Entered into a definitive Merger Agreement with Leading BioSciences, Inc. (LBS), a privately held company focused on developing novel therapeutics to improve human health through therapeutic protection of the gastrointestinal mucosal barrier.
Completed offerings resulting in net proceeds of over $14.7 million.
Continued progress on the Company’s out-licensing effort to partner NSI-566 and reached an agreement to license NSI-189.
Announced the completion of the last subject’s follow-up assessment in the Company’s non-GCP Phase II trial evaluating NSI-566, for the treatment of chronic ischemic stroke.
Financial Results for the Year Ended December 31, 2020

Cash Position and Liquidity: At December 31, 2020, cash was approximately $10.5 million as compared to approximately $5.1 million at December 31, 2019.
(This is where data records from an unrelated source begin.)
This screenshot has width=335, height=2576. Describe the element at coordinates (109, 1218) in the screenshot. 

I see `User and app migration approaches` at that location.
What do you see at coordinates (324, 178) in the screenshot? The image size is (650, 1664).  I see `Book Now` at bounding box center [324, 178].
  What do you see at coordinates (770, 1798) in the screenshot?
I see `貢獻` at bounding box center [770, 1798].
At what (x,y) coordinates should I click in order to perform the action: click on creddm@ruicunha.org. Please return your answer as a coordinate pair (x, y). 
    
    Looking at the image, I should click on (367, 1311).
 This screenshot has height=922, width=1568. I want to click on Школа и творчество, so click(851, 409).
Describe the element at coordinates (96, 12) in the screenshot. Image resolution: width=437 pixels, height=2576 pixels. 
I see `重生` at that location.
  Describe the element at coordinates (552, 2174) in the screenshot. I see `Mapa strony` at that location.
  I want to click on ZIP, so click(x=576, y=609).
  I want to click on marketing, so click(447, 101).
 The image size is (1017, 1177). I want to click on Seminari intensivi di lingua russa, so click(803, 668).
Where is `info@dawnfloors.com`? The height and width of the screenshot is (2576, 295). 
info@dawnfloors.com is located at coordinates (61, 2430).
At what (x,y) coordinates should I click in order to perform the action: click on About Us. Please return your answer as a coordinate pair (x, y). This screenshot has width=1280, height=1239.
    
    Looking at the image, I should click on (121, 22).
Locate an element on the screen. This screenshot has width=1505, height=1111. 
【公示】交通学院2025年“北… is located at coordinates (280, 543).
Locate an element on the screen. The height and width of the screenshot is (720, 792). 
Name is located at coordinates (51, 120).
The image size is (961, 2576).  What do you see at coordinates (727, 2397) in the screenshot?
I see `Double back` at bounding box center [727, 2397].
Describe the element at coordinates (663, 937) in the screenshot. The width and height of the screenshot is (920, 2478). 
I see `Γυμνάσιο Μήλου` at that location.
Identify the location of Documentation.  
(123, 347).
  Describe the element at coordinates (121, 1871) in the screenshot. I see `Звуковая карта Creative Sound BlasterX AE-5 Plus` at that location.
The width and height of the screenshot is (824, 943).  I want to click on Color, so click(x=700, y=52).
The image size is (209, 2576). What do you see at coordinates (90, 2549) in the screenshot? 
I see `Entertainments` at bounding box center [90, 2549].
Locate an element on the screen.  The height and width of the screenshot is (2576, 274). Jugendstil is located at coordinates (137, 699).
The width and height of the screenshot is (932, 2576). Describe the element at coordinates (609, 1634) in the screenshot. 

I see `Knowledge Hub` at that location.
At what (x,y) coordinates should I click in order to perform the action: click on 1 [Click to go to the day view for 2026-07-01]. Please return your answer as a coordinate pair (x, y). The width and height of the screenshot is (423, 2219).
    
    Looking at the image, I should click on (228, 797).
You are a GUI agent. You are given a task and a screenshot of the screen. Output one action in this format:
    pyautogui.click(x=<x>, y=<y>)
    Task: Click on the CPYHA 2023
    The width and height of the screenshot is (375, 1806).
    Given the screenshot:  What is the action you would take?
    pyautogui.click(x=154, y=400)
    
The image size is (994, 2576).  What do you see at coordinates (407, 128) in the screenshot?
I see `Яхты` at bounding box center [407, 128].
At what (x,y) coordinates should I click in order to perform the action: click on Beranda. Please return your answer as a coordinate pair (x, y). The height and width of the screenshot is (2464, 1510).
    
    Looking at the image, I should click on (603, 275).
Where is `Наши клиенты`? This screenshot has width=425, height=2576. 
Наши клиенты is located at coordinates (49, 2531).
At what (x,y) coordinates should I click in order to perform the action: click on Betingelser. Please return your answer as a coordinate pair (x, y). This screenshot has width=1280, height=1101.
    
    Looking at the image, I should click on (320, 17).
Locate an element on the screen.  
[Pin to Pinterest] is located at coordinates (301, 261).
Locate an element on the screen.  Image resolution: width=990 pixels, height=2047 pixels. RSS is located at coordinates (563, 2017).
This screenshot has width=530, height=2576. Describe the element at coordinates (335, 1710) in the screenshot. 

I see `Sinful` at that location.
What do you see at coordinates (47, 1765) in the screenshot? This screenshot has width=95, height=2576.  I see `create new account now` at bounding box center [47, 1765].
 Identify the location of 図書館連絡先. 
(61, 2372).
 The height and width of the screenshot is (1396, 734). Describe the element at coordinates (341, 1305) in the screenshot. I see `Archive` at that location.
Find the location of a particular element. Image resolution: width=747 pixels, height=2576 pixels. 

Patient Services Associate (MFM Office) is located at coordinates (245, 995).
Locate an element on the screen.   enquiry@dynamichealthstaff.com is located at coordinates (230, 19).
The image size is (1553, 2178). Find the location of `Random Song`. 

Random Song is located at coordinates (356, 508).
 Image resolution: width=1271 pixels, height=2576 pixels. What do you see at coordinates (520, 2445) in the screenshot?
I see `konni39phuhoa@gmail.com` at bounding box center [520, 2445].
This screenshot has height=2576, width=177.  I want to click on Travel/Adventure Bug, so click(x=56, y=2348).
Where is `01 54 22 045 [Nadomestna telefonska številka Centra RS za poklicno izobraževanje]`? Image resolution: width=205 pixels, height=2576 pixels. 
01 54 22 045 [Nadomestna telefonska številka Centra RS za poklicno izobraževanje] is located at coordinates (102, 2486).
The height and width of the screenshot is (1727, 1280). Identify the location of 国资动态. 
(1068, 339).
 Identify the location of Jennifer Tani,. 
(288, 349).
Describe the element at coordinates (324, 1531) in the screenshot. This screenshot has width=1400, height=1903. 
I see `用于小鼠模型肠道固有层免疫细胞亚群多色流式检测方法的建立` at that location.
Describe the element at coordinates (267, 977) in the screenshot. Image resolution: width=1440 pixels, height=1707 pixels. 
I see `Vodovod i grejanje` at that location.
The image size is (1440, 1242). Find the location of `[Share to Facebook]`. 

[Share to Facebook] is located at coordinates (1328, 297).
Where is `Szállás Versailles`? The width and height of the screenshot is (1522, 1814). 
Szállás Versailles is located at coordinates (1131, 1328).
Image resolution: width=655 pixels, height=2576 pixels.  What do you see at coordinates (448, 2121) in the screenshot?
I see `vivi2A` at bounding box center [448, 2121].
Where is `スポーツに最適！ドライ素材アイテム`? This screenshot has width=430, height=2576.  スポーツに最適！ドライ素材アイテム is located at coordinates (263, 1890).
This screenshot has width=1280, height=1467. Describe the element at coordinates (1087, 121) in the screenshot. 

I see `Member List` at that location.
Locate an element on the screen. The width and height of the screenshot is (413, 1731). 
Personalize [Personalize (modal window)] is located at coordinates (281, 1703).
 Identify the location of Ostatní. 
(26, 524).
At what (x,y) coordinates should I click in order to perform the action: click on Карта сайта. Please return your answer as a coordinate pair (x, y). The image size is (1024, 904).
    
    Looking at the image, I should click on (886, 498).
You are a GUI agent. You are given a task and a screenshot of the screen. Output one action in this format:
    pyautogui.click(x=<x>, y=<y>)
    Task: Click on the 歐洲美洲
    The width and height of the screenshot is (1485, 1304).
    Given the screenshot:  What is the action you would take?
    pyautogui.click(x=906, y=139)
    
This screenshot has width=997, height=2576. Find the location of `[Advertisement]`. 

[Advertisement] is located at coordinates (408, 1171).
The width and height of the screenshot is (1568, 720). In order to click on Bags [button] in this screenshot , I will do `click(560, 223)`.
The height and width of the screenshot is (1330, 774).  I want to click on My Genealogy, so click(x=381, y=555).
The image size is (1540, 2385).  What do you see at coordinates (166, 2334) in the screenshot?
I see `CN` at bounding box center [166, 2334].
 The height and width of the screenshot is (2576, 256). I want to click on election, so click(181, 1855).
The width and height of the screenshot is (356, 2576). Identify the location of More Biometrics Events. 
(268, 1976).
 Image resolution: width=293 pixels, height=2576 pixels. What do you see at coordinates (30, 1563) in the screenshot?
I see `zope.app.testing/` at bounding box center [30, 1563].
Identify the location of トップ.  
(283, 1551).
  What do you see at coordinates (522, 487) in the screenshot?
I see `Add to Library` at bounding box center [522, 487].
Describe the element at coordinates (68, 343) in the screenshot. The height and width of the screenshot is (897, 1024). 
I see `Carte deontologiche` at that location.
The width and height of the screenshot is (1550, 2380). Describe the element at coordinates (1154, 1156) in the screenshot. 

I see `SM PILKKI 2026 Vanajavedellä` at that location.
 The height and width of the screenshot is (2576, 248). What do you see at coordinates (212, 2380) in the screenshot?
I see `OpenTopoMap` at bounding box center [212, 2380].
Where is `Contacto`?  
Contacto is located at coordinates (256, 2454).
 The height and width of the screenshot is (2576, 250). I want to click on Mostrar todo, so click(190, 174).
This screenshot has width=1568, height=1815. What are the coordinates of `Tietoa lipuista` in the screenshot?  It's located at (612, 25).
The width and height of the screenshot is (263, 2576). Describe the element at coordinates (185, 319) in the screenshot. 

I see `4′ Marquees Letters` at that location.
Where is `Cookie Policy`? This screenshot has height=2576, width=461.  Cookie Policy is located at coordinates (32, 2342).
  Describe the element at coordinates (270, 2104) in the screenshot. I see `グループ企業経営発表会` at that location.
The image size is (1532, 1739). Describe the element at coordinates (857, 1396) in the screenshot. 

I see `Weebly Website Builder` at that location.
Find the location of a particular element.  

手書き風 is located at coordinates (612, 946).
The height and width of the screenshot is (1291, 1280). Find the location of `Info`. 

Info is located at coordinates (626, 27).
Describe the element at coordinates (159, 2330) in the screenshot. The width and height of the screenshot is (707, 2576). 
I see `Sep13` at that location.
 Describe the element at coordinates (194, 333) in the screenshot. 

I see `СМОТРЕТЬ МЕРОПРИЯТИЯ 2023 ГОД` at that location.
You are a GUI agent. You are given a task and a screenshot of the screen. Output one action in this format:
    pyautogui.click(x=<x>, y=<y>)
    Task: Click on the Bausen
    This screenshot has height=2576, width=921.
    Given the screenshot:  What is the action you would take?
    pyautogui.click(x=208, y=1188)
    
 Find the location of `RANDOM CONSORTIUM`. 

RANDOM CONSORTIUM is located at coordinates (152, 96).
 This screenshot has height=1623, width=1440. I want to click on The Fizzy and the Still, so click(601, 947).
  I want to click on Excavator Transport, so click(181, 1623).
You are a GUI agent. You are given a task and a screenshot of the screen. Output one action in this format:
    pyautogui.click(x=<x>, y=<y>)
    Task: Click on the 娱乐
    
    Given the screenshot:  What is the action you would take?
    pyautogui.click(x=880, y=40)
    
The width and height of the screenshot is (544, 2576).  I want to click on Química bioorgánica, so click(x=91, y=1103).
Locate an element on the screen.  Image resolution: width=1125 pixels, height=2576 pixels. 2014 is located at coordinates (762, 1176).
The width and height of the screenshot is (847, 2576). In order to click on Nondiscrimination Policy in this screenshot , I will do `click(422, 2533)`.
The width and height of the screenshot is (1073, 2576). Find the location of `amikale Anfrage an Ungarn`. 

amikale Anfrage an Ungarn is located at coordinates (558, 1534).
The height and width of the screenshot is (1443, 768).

Operating Loss: Operating loss for the year ended December 30, 2020 was $10.7 million compared to a loss of $8.6 million for the comparable 2019 period. The increase in operating loss for 2020 was due to an increase in G&A expenses which reflects an enhanced management structure to support corporate objectives as well as professional fees in connection with the proposed merger, when compared to the same period of 2019.

Net Loss: Net loss for the year ended December 31, 2020 was $16.3 million, or $1.17 per share, compared to a loss of $8.4 million, or $3.80 per share on a post-reverse stock-split basis, for the same period in 2019. The 2020 increase in net loss was primarily attributed to an increase in G&A, as noted above, and a non-cash expense of $5.6 million related to the January 2020 warrant inducement offering.